Baseball Demographics

"42" is the cinemas today. It chronicles the barrier-breaking history of Jackie Robinson and Branch Rickey, when Jackie entered professional baseball entirely populated by white players. The Negro League had provided some opportunities but the white majority wasn't watching this sport and the pay might have been commensurate.

African-Americans now comprise less than 8% of the players, down from a peak of 27% nearly 40 years ago. Why? Some cite the social dynamics of father-son traditions being lost in a world of absent fathers. Some cite economics with the cost of family travel to support up-and-coming Little League stars. Some cite the sport and its ability to confer glory on individuals: basketball stars can make a difference in the team's success; baseball stars less so. The sport is less attractive that way. Some cite the demise of the Negro League and its sport's absence from the conversations of the black community.

None seem to have thought about the logistics. Basketball can be played nearly anywhere: at home with a backboard mounted over a garage or nearby building; at school; at a park. The amount of space needed for a basketball court, or less so for a half-court which comprise many of the pick-up games, is not very much. They can be found in urban, suburban and rural areas. Games can start with just two people (one-on-one) or four, six, eight or a full compliment of ten.

Have you tried playing baseball in a small space? Some of us may have played on empty lots in our younger days, and you had to be careful about breaking windows. Also, an empty lot only works when you're young. As you get into your teens, you need the wide open spaces.

Want to play one-on-one in baseball? Forget it, if it's anything more than a game of catch. I'm not pitching to you, just to go hoofing a long ways to retrieve your hit--foul or fair. At minimum, you want 10 people before you start a game. Not easy to do spontaneously when you're hanging out trying to figure out what to do.

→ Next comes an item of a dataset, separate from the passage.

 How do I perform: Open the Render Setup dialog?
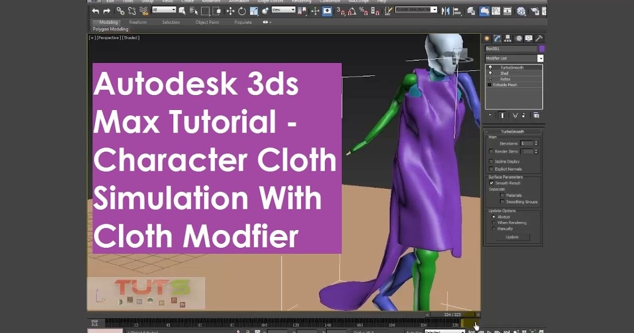tap(535, 10)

What makes it different for the Latino players who make up 25% of the MLB (28% in 2010)? How many of them are from the US? In 2010, a third of them were from the Dominican Republic. Just counting the larger sources of Latino players in 2013, by birthplace, we have 23% of the total field from Dominican Republic, Venezuela, Puerto Rico, Cuba, Mexico and several other Latin American countries. That means very few are from the US.

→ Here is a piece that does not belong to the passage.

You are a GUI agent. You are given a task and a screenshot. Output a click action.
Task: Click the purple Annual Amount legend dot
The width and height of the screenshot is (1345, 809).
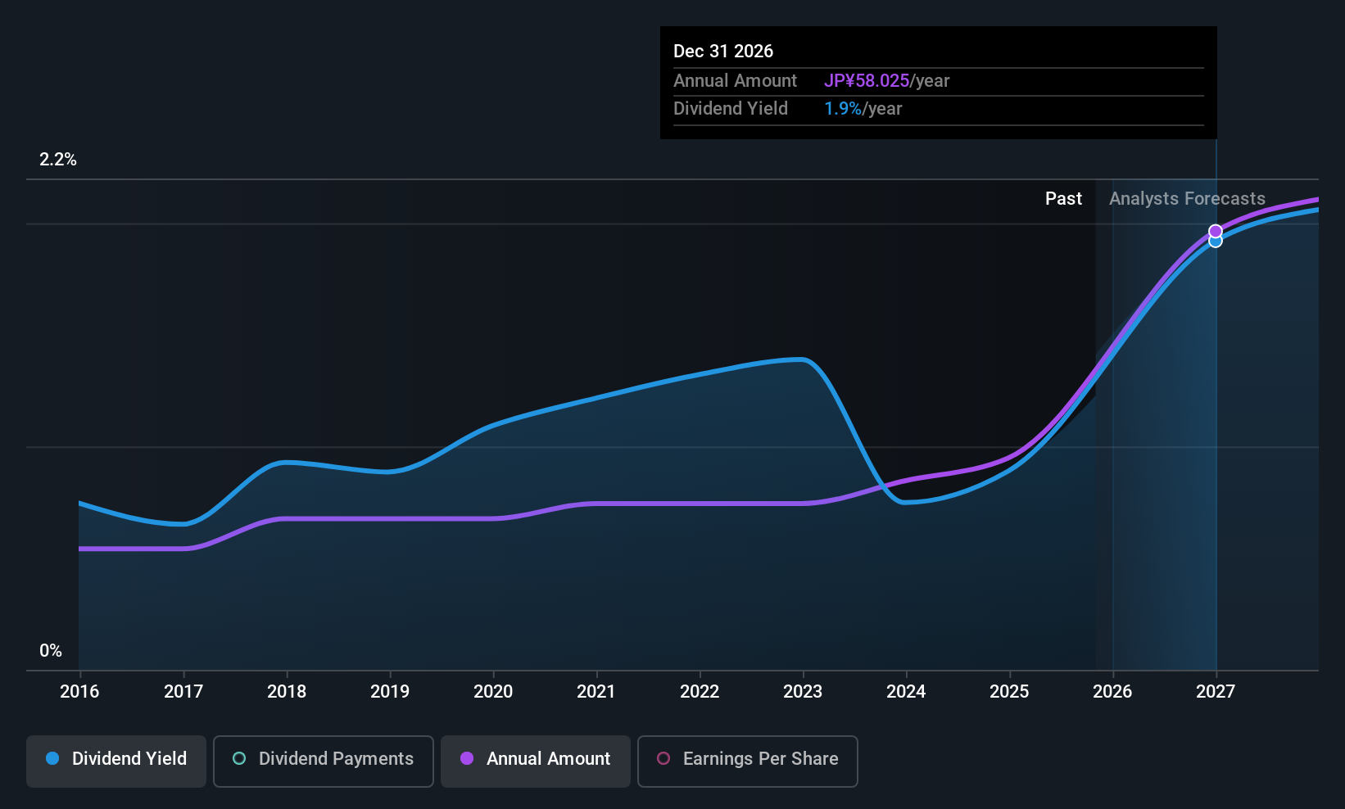click(x=467, y=759)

Perhaps the same factors affecting African-Americans are affecting Hispanic-American players as well, if not more so. I leave it to others to see if the factors are the same social, economic, historical (was their an Hispanic League?) trends causing the results. Most likely, it's just logistics and the (lack of) attractiveness in the star-quality that can be gained from the sport. There are a lot of college scholarships in football that perhaps overcome the logistics problems of baseball.

Can MLB reverse this trend, attracting a more diverse fan-base? Only time will tell if the plans, according to Bud Selig, for Urban Youth Academies, and a new stadium in Chicago, will address the causes.